Boing Boing guest-blogger Andrea James has written here before about parenting as a lifestyle choice. This month in Details, an interesting piece on this same topic: why a growing number of couples in America are choosing not to have children—or, perhaps more broadly, just sort of ending up that way by the time they hit their forties. Snip:
My wife, Nancy, and I have been married for nine years. By the time we tied the knot, everyone we knew was having children. Our individual philosophies on the subject fell somewhere between casual indifference and acute apathy. “You want kids?” “I don’t know…do you?” “Um…not sure.” “I’ll have ’em if you want to. Do you?” “I don’t know.” “Wanna go see a movie?” “Sure!”

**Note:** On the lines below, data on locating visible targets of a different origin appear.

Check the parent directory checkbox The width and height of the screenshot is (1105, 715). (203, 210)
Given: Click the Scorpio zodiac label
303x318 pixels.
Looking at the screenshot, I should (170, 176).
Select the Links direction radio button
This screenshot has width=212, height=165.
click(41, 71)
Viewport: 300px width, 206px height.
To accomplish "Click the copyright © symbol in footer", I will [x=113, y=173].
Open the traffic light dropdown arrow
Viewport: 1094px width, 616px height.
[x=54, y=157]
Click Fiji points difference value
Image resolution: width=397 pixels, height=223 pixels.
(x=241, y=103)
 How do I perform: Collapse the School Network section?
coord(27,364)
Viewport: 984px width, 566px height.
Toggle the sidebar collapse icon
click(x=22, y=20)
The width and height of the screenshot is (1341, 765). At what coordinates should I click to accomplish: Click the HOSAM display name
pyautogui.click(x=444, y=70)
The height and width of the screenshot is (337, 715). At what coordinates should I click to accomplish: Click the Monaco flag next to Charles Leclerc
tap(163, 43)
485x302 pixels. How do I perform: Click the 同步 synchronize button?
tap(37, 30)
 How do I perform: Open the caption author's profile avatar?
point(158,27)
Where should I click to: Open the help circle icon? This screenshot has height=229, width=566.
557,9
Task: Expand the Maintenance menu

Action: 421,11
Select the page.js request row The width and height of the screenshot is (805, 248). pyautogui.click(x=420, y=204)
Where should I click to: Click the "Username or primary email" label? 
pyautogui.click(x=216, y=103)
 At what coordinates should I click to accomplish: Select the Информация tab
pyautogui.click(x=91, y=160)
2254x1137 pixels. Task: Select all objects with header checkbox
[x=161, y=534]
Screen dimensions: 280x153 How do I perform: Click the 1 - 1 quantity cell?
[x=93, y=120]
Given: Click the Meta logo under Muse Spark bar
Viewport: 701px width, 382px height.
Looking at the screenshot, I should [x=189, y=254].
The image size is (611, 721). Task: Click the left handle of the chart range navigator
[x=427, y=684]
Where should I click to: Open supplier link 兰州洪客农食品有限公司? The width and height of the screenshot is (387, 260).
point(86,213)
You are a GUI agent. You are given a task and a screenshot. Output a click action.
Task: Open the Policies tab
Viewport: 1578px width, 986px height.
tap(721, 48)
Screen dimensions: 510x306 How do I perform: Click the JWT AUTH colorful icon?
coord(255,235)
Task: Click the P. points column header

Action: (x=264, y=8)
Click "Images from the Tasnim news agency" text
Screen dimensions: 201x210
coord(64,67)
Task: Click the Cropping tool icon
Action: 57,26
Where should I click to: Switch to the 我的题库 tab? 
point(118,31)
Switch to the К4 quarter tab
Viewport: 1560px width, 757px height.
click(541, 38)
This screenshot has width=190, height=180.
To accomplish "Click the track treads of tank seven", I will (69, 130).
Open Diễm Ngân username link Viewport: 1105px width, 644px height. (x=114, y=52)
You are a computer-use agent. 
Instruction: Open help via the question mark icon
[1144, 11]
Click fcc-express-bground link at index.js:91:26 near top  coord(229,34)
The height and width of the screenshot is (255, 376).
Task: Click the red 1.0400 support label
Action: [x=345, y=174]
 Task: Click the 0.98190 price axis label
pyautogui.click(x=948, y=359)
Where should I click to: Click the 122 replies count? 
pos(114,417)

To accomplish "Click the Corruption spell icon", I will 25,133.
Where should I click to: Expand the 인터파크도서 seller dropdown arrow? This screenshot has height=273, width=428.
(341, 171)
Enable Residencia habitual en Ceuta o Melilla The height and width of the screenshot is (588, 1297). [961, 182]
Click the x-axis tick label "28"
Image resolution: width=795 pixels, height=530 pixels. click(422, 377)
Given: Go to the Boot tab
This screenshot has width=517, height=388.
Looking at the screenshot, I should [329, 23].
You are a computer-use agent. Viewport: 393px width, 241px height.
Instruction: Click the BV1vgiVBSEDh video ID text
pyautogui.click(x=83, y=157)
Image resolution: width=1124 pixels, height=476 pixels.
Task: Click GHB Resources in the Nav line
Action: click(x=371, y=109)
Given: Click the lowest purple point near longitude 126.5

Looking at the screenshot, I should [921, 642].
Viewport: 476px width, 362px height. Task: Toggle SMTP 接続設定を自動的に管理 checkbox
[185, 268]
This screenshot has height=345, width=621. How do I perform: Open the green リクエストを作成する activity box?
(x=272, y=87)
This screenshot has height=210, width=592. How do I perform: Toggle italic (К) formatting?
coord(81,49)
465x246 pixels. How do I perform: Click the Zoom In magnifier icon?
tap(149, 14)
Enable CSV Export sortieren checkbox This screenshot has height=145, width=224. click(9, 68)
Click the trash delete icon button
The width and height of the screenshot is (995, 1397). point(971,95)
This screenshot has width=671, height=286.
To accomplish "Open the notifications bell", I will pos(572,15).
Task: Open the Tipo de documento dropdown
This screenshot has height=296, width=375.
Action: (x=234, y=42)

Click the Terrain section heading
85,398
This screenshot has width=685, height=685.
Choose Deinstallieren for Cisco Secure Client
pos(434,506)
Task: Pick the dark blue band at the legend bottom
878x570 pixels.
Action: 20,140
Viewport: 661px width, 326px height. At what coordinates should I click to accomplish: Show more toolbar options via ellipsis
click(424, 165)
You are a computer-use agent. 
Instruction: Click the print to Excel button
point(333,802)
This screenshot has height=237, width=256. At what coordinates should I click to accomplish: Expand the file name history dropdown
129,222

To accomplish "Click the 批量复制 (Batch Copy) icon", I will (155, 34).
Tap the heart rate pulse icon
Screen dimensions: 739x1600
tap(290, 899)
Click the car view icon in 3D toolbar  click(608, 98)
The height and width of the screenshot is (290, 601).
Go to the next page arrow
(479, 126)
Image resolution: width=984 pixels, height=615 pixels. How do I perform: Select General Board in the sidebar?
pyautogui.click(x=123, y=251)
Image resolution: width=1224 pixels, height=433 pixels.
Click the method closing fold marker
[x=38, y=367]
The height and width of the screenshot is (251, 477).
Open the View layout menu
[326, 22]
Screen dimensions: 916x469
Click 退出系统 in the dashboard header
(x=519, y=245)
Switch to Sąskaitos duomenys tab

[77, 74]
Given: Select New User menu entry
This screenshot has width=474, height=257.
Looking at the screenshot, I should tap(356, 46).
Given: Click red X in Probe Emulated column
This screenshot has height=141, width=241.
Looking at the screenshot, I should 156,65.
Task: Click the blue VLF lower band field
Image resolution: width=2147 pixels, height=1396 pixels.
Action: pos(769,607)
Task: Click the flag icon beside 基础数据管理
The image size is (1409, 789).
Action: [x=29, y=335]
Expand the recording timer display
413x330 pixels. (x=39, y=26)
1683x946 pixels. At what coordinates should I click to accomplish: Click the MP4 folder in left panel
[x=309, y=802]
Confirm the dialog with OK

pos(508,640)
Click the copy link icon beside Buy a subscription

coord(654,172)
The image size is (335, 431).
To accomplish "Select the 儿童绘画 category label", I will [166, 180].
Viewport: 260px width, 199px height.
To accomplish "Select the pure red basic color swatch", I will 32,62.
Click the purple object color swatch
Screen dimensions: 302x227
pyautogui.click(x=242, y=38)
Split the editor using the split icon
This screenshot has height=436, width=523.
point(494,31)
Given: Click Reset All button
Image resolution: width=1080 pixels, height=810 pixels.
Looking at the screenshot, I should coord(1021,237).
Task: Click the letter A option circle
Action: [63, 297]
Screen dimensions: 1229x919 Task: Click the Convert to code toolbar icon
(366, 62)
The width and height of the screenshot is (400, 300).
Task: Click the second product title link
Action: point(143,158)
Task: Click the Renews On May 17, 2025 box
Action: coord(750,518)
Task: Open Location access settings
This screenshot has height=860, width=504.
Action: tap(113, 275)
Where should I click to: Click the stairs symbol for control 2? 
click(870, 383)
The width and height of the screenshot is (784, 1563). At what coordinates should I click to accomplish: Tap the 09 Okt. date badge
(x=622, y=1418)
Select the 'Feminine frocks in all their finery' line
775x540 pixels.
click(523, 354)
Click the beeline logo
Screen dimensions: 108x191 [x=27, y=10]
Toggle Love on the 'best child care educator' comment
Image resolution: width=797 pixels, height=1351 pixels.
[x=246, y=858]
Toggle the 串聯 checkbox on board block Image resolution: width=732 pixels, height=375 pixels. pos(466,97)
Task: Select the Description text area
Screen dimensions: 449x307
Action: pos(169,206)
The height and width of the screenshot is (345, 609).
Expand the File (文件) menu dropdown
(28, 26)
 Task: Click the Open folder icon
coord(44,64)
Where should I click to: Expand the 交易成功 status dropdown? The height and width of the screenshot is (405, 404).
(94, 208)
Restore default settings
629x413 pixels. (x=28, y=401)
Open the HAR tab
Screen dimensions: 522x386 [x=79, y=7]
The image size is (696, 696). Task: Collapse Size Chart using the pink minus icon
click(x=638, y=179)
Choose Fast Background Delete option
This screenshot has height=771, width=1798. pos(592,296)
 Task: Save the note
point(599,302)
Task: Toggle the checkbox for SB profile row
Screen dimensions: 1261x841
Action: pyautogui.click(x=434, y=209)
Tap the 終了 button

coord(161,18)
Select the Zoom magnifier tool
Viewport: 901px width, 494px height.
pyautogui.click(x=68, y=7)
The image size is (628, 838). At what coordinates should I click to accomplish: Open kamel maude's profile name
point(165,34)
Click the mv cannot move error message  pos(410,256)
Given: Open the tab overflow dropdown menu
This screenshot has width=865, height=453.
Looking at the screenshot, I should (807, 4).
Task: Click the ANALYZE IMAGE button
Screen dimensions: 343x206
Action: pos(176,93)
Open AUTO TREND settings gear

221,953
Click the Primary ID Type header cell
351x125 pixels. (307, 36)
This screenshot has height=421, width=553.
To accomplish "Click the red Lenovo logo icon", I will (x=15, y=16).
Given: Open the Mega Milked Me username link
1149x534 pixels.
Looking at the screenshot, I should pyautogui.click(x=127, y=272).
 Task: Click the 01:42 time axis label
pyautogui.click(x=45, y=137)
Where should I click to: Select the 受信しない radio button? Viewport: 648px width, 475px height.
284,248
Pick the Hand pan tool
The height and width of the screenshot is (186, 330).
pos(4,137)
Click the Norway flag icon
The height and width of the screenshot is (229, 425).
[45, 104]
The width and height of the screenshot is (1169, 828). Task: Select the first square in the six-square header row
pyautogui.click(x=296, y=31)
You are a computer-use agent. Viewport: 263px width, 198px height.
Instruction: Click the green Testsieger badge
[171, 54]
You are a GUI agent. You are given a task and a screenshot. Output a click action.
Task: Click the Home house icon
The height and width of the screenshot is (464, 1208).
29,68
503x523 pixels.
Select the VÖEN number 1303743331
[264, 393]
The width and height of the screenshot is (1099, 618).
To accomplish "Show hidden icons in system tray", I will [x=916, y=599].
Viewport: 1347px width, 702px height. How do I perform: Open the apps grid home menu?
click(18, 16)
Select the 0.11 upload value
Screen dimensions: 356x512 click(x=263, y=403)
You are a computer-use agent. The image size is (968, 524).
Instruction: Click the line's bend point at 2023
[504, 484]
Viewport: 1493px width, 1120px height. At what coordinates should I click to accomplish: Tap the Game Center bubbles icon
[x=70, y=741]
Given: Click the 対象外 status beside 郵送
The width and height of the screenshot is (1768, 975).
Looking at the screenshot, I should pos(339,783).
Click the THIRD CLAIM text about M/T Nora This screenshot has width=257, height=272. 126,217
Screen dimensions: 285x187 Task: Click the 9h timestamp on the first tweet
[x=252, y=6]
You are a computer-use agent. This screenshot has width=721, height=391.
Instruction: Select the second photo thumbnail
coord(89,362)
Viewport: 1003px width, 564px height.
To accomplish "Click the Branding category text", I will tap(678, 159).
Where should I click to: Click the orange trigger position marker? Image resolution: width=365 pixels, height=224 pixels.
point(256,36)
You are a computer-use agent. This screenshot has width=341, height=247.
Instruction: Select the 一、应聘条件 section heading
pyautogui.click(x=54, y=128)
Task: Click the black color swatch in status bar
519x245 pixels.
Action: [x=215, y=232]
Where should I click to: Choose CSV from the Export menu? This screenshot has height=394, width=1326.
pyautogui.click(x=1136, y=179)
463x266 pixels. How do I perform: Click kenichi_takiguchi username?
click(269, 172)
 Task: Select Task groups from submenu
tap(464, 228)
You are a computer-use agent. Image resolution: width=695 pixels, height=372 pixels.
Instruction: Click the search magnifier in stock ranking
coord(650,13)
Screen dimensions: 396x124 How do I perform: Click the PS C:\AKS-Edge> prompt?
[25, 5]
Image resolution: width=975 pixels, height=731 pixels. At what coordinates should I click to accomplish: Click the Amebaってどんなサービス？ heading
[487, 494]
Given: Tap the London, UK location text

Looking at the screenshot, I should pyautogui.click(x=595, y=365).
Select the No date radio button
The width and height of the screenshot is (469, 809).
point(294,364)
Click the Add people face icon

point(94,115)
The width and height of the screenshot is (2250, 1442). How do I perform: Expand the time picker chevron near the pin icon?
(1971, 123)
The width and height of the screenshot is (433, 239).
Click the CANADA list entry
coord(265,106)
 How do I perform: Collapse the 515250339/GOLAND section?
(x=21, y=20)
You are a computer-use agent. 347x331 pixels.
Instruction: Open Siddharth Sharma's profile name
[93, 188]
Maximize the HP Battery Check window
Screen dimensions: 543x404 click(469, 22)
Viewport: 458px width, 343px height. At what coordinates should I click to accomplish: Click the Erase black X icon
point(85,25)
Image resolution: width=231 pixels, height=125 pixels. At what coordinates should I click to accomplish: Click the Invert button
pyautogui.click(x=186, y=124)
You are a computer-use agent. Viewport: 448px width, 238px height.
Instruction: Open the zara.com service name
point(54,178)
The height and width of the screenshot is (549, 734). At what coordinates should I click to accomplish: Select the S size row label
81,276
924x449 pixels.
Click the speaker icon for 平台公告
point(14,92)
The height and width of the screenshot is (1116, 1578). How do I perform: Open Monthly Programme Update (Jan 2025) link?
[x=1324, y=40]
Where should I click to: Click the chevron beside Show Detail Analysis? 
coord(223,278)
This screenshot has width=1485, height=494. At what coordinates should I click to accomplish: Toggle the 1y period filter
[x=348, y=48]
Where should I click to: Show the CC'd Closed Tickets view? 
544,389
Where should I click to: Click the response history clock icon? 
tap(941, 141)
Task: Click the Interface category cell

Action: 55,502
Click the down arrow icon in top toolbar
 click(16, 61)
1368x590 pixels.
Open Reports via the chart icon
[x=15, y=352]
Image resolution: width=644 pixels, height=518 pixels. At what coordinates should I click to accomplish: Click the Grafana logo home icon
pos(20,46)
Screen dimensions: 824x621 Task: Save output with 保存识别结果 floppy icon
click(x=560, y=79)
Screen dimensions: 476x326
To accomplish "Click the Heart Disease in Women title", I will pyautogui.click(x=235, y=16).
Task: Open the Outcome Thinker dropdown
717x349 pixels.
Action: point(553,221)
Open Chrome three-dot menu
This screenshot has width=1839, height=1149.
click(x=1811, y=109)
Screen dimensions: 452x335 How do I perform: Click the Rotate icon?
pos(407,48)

Since we were both pushing 40, we felt it was something we had to “go for.” So we tried. And we got pregnant. And, truth be told, we weren’t over the moon the way intentionally pregnant people are supposed to be. Then we (well, actually, she) miscarried and, as horrible as this sounds, we weren’t as sad as we should’ve been.
Our (okay, her) gynecologist said that the miscarriage shouldn’t keep us from trying again, because they’re common (an estimated one in four pregnancies ends in one), while stressing that time was of the essence. Which meant we went from being indecisive to indecisive with a gun to our heads. In fact, we often looked at each other and said, “Gun to your head: Kid or no kid?” The answer, no matter who was asking, never changed: “I don’t know. But please take the gun away from my head. I’m trying to change lanes, and it’s rush hour.” We halfheartedly discussed “another attempt,” but we both knew we were just reciting the empty words society expected of us.
“The No-Baby Boom,” by Brian Frazer, in Details.